The European Commission is also working on a legislative proposal to regulate spaces for health data. This proposal is expected by the end of 2021.

Finland

Finland is therefore ahead of the European Commission and has recently put into operation a prototype health data space.

Why is Finland shifting gears so quickly?

Finland has a long tradition of collecting data in registries, but various causes such as privacy restrictions and technical requirements have made the use of the data challenging. By introducing legislation early, the country can already enjoy the benefits of this health and welfare data. Enabling secondary use of health data can benefit an entire ecosystem of organizations (e.g., start-ups, research institutions, the pharmaceutical industry). If Finland has to wait for the European regulation, it will lose valuable time while it already has the data at its disposal.

What does the law entail?

Through this law, the country intends to enable the efficient and secure processing of personal data collected during the provision of welfare and health services, as well as personal data collected for the purposes of steering, monitoring, research and the collection of statistics on the welfare and health sector.

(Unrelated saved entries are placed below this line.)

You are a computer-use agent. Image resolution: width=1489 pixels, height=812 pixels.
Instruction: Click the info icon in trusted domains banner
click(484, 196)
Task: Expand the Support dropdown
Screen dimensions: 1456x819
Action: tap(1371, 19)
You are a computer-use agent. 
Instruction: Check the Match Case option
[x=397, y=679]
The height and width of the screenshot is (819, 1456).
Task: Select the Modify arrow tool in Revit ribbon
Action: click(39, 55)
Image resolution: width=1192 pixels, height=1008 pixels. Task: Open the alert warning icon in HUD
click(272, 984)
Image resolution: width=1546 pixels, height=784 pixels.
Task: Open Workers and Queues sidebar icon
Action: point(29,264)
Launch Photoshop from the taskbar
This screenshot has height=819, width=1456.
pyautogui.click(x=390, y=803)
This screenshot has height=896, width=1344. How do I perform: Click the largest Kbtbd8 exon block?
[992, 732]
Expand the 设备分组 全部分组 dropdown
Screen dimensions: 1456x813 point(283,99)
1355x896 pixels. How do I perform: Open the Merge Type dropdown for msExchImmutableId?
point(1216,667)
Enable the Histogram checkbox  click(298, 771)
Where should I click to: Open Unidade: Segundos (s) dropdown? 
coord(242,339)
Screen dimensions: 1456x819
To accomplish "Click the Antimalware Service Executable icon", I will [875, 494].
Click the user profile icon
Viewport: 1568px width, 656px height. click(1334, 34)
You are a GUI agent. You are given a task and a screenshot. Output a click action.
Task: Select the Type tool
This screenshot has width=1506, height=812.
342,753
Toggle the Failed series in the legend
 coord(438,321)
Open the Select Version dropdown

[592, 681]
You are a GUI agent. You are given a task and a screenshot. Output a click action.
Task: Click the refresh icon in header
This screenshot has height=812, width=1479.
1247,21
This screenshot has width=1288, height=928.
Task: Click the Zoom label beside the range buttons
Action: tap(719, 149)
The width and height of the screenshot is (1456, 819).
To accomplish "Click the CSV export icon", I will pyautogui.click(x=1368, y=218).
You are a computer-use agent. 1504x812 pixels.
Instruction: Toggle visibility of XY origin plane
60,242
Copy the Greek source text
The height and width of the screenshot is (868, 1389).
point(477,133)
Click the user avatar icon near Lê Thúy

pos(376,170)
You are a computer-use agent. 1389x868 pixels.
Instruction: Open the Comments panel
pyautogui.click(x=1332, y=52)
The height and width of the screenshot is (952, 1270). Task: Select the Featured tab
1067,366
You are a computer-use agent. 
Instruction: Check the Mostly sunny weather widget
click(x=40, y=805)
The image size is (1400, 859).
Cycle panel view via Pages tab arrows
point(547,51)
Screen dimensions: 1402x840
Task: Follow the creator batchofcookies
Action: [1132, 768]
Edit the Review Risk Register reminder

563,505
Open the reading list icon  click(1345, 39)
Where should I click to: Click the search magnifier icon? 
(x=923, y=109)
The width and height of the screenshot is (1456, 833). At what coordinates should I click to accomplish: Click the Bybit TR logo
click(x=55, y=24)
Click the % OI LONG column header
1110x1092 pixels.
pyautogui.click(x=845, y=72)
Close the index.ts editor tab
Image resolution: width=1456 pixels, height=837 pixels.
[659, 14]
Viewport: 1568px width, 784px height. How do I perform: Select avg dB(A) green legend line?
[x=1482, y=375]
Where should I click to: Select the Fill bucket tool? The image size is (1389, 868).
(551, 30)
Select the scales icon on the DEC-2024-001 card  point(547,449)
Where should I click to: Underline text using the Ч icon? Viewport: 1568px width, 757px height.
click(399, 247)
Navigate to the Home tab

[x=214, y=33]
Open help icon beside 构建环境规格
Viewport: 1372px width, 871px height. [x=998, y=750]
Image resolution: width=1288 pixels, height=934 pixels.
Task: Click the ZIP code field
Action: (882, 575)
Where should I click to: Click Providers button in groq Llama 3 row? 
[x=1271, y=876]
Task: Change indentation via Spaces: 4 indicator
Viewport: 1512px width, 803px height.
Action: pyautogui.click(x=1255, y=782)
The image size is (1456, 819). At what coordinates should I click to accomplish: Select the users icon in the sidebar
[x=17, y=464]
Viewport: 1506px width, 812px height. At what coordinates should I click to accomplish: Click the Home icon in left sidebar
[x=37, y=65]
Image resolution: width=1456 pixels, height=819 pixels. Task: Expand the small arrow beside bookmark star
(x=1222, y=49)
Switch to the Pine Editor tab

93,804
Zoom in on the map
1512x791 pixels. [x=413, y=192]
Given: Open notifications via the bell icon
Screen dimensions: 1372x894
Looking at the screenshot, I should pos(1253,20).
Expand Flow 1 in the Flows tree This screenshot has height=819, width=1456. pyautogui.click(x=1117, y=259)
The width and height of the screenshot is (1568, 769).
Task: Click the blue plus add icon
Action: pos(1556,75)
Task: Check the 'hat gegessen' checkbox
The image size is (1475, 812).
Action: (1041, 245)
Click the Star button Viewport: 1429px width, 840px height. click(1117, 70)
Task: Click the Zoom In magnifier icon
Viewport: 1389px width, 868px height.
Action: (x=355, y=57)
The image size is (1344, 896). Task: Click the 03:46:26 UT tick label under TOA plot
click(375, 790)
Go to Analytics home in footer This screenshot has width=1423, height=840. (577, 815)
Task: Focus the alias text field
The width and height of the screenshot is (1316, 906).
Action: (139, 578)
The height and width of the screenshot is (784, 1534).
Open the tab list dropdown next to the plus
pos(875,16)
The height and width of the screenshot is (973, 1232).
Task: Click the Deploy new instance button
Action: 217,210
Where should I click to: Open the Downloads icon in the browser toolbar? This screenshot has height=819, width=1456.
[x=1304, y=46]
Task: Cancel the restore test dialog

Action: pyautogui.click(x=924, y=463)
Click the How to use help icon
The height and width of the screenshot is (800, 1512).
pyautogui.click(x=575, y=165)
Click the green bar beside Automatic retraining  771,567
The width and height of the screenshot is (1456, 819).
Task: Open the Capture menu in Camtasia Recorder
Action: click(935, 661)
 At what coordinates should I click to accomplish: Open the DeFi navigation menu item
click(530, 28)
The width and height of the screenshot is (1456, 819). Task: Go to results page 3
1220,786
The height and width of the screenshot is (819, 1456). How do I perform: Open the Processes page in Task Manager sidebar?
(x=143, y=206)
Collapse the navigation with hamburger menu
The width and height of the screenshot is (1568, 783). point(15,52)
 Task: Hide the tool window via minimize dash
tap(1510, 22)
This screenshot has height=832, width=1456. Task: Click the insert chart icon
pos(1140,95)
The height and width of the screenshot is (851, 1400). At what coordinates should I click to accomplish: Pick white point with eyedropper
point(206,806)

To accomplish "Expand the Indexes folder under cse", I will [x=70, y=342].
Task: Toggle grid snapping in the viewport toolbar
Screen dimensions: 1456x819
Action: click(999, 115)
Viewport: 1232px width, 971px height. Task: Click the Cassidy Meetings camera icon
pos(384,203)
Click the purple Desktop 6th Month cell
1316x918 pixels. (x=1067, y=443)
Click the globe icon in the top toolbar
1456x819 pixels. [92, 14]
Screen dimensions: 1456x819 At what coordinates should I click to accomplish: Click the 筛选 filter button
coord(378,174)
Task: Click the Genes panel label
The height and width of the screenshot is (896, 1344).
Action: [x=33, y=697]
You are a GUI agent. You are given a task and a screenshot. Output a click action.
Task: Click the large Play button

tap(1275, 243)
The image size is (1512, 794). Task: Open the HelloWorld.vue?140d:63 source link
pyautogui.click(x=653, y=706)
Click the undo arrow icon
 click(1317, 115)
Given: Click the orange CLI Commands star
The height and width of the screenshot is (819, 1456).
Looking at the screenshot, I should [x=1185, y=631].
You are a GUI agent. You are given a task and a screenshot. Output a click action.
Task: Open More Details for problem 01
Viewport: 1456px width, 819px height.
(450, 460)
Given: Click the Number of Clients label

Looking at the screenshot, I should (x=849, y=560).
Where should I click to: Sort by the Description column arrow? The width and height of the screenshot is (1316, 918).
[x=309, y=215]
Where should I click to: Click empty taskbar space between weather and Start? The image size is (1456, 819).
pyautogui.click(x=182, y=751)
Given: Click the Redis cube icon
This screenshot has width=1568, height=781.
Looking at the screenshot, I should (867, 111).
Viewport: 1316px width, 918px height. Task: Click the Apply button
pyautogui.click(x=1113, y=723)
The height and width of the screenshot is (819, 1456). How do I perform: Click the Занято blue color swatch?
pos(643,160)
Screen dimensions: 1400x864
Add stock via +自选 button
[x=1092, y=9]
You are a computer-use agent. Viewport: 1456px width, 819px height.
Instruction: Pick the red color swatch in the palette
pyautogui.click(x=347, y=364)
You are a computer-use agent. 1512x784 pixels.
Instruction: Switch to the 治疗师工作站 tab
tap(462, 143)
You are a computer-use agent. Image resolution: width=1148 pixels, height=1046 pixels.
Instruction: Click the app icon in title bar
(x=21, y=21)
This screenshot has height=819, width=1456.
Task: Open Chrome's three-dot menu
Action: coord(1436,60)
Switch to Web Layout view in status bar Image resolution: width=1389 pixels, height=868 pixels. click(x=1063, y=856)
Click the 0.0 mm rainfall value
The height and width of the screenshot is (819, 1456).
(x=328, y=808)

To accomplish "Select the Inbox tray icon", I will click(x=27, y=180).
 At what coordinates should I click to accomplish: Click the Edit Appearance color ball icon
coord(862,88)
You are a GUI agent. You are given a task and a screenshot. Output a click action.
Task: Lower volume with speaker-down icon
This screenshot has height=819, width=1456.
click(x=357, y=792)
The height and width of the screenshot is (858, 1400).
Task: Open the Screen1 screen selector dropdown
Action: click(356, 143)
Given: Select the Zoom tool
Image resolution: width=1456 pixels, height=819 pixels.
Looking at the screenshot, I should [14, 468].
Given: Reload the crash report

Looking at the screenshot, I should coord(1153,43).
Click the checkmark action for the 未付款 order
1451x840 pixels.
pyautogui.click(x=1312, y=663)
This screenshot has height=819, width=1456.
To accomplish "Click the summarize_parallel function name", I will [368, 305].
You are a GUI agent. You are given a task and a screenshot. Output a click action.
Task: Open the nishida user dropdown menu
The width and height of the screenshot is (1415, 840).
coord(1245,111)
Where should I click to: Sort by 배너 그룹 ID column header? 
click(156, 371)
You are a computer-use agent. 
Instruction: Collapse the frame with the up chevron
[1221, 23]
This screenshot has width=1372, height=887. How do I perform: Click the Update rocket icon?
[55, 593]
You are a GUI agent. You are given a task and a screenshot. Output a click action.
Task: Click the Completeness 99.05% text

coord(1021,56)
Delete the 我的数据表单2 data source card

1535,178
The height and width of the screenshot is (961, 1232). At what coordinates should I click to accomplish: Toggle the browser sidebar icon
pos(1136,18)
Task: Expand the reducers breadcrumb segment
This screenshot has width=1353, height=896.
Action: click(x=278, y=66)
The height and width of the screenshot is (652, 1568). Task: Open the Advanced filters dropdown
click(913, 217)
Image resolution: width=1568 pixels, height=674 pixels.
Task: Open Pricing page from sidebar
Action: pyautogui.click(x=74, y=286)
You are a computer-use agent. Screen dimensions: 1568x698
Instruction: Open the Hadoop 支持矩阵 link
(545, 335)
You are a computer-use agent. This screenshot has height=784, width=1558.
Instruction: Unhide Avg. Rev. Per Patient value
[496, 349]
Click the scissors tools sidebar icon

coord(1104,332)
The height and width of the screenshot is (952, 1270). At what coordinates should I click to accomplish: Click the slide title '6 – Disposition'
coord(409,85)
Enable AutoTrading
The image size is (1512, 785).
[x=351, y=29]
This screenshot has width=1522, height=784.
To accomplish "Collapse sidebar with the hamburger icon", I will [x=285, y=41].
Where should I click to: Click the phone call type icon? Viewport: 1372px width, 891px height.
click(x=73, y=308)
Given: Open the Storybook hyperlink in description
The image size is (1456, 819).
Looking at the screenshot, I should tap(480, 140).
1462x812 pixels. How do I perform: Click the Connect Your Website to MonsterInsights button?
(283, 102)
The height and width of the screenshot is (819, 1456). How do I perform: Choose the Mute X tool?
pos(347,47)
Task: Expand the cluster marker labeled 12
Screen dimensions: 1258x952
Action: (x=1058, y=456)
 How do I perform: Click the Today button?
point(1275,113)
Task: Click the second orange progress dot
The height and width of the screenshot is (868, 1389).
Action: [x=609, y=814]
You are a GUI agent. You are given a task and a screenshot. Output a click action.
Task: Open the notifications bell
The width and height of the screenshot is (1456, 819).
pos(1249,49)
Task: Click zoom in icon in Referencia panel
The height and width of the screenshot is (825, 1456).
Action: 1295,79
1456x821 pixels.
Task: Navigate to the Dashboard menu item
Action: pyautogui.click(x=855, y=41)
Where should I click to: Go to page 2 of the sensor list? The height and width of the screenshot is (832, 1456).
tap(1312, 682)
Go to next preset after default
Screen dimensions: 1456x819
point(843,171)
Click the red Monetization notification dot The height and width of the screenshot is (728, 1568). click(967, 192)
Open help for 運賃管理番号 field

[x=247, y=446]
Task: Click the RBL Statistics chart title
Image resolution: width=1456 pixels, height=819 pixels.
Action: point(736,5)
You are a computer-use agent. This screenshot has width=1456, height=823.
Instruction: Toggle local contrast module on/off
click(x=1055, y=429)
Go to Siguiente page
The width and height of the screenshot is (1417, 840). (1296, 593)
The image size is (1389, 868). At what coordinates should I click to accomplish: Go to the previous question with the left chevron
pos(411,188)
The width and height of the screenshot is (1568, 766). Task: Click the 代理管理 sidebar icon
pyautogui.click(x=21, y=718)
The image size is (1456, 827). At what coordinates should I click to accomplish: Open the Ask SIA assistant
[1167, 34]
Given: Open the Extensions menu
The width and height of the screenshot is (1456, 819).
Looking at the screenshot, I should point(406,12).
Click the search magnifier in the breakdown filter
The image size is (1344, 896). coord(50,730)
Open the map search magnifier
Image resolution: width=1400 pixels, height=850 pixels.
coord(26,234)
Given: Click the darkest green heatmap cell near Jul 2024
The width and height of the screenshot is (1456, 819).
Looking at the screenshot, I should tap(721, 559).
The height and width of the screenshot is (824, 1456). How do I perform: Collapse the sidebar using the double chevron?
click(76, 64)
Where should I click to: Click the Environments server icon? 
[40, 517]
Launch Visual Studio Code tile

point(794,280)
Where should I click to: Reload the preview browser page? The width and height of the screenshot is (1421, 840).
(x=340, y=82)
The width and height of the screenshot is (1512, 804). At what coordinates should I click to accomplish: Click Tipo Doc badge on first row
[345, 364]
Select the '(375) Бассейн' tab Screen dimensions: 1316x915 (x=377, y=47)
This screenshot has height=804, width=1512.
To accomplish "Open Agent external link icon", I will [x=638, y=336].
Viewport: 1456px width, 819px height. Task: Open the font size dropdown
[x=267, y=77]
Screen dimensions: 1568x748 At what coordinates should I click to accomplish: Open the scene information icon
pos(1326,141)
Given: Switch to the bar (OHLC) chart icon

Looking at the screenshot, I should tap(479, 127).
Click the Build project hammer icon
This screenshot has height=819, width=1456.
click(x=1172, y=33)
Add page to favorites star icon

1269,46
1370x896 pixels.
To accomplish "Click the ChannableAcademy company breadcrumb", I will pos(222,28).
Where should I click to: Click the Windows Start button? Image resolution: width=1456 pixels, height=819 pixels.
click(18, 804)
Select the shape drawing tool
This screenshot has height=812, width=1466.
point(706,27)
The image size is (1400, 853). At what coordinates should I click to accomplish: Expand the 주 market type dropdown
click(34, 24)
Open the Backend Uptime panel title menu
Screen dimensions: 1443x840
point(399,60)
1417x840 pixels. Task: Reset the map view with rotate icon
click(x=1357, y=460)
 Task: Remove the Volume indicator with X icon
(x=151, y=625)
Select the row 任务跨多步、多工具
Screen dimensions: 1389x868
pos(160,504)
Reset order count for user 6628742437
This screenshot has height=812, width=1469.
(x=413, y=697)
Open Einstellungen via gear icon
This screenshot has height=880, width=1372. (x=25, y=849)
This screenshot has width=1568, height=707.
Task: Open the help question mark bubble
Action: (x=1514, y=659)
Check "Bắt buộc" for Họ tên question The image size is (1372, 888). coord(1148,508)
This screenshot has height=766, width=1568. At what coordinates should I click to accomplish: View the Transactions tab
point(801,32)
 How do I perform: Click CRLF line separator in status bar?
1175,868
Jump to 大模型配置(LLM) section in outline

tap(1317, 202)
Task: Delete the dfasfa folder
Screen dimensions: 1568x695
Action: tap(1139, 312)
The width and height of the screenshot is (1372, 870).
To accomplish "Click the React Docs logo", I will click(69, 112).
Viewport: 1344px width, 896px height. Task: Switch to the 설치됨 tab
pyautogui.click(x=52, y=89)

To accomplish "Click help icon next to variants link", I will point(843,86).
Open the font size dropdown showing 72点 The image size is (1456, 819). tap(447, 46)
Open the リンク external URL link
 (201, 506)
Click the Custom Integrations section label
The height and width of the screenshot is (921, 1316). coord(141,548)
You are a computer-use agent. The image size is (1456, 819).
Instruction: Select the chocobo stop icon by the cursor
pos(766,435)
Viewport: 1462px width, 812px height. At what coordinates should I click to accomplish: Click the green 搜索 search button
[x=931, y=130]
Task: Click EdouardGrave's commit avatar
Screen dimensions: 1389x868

The law will enable smoother and faster processing of data permits, easier comparison of data from different registries, easier and more efficient use of valuable welfare and health materials in research and development and knowledge management among service providers. The law will also improve data security.

Data authority

To streamline and secure the secondary use of welfare and health data, the law also provided for the creation of a new government agency, Findata. The government agency is part of the National Institute for Health and Welfare, but is separate from the other activities of the government department.

Findata provides data collection and security on the one hand, and permitting and guidance services for organizations that wish to use the data on the other hand.

Data Permits

An organization wishing to use data must apply for a permit when:

  • data from different data controllers are combined
  • the registry data comes from private providers of welfare and health services
  • the data is stored in government databases (Kanta services)

There are two different levels of data provided by the Findata system, and different ways to access it:

  • Individual-level data: data that can be used for scientific research, statistics, education, guidance by authorities, monitoring, planning and prognoses. These data are available for a certain period of time in a remote access environment. The data are anonymized or pseudonymized. A plan for the use of the data is required for data access
  • Data at the statistical level: data that can be used for the above purposes and, in addition, for development and innovation and knowledge management. This type of data is provided directly to customers.